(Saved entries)
======

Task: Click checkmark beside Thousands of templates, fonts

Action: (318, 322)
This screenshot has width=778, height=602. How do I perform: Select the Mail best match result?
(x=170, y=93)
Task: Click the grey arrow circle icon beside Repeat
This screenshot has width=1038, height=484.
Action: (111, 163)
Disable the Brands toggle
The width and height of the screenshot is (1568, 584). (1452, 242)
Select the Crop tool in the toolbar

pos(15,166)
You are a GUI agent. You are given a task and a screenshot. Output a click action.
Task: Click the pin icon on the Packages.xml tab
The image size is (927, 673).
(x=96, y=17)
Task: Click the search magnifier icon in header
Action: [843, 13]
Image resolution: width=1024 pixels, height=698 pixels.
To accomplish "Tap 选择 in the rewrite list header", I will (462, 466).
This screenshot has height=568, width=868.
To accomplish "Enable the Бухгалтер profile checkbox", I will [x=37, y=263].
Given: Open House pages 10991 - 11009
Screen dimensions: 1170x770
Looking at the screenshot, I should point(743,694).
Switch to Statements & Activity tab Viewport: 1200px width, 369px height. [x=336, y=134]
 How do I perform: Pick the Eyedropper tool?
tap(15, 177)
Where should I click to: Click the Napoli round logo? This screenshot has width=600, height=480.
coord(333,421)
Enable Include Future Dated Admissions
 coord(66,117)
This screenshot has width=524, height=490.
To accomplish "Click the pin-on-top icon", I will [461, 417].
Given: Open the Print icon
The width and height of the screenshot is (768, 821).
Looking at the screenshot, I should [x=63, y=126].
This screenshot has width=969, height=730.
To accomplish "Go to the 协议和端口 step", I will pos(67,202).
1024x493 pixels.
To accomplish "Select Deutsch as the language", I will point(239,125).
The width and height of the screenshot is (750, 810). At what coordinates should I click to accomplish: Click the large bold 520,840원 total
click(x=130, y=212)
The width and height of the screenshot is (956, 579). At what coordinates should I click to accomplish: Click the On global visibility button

======

» ACTIVITY: Nothing but an exact reproduction of the entries is wanted.

» RESPONSE AREA:
Task: Click checkmark beside Thousands of templates, fonts

Action: (318, 322)
This screenshot has width=778, height=602. How do I perform: Select the Mail best match result?
(x=170, y=93)
Task: Click the grey arrow circle icon beside Repeat
This screenshot has width=1038, height=484.
Action: (111, 163)
Disable the Brands toggle
The width and height of the screenshot is (1568, 584). (1452, 242)
Select the Crop tool in the toolbar

pos(15,166)
You are a GUI agent. You are given a task and a screenshot. Output a click action.
Task: Click the pin icon on the Packages.xml tab
The image size is (927, 673).
(x=96, y=17)
Task: Click the search magnifier icon in header
Action: [843, 13]
Image resolution: width=1024 pixels, height=698 pixels.
To accomplish "Tap 选择 in the rewrite list header", I will (462, 466).
This screenshot has height=568, width=868.
To accomplish "Enable the Бухгалтер profile checkbox", I will [x=37, y=263].
Given: Open House pages 10991 - 11009
Screen dimensions: 1170x770
Looking at the screenshot, I should point(743,694).
Switch to Statements & Activity tab Viewport: 1200px width, 369px height. [x=336, y=134]
 How do I perform: Pick the Eyedropper tool?
tap(15, 177)
Where should I click to: Click the Napoli round logo? This screenshot has width=600, height=480.
coord(333,421)
Enable Include Future Dated Admissions
 coord(66,117)
This screenshot has width=524, height=490.
To accomplish "Click the pin-on-top icon", I will [461, 417].
Given: Open the Print icon
The width and height of the screenshot is (768, 821).
Looking at the screenshot, I should [x=63, y=126].
This screenshot has width=969, height=730.
To accomplish "Go to the 协议和端口 step", I will pos(67,202).
1024x493 pixels.
To accomplish "Select Deutsch as the language", I will point(239,125).
The width and height of the screenshot is (750, 810). At what coordinates should I click to accomplish: Click the large bold 520,840원 total
click(x=130, y=212)
The width and height of the screenshot is (956, 579). At what coordinates should I click to accomplish: Click the On global visibility button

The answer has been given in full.